Les auteurs dénoncent les effets, maintenant bien connus, d’une taxation élevée du capital productif dans une économie ouverte : l’investissement se fait sous des cieux fiscaux plus cléments. La terre, elle, ne nécessite pas d’investissements pour pallier l’obsolescence des investissements passés (à la différence des capitaux investis dans la production ou le bâti). Par ailleurs, elle n’est évidemment pas délocalisable. Les auteurs promeuvent un mécanisme qui taxe la terre, mais non le bâti, pour ne surtout pas décourager les investissements qui l’améliorent (malgré les difficultés théoriques et pratiques d’une telle séparation convaincante des valeurs entre « terre » et « bâti » des biens immobiliers). Les auteurs rappellent combien leurs propositions s’appuient sur une longue tradition d’économistes qui ont mis la rente foncière au cœur de leurs analyses depuis les physiocrates au XVIIIe siècle. Ils proposent un rapide tour du monde des expériences de taxation du foncier, de l’Estonie à Singapour.

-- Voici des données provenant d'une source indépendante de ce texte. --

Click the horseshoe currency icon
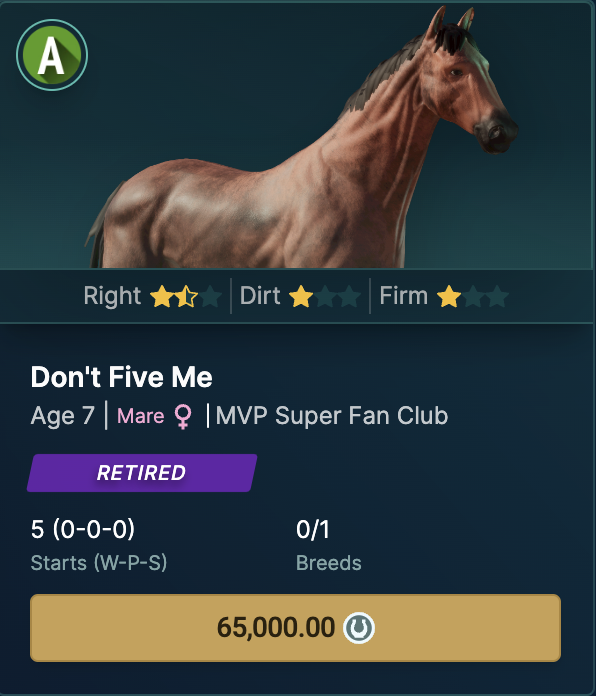 (x=359, y=628)
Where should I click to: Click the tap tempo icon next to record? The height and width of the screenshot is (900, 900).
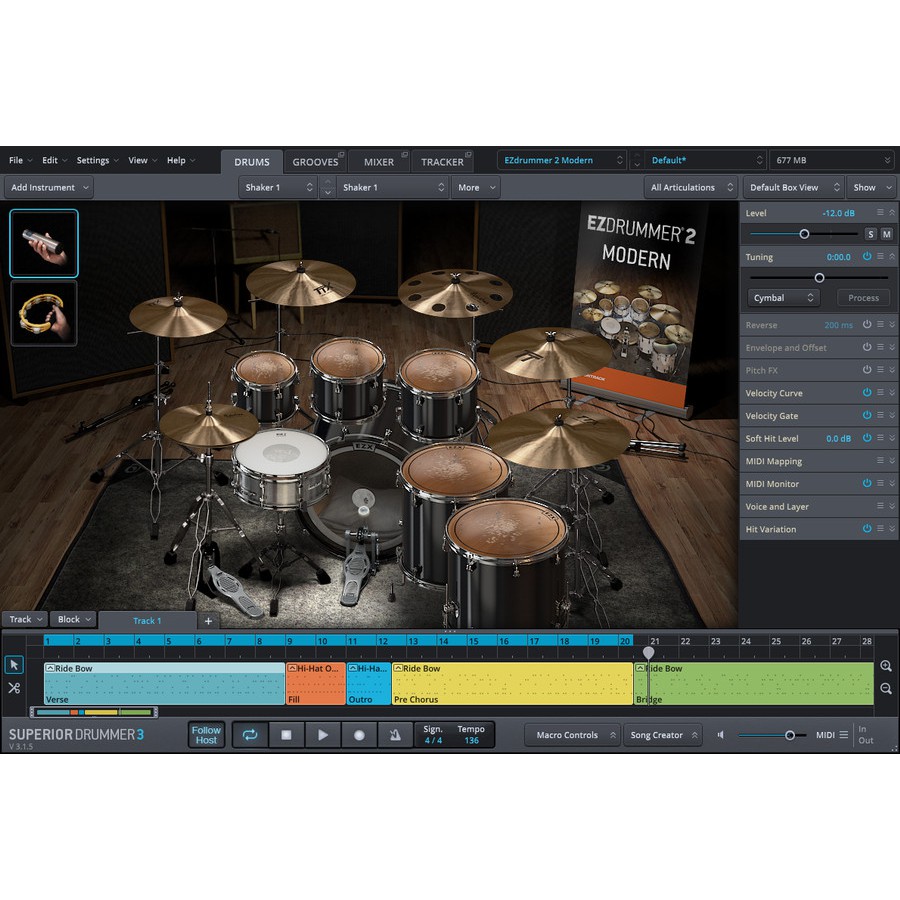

Ce livre intéressera les lecteurs de la revue Urbanisme, par son sujet, bien sûr, mais aussi parce que les auteurs ont un incontestable talent pédagogique, une écriture plaisante, parfois provocatrice (notamment sur certains mythes de gauche comme l’ISF) et non dénuée d’humour. On pourra regretter que le livre ne parle qu’à peine des enjeux de transition écologique, pourtant à insérer dans une réflexion sur un éventuel grand soir fiscal. Souhaitons que ce livre fasse débat car le sujet posé est majeur.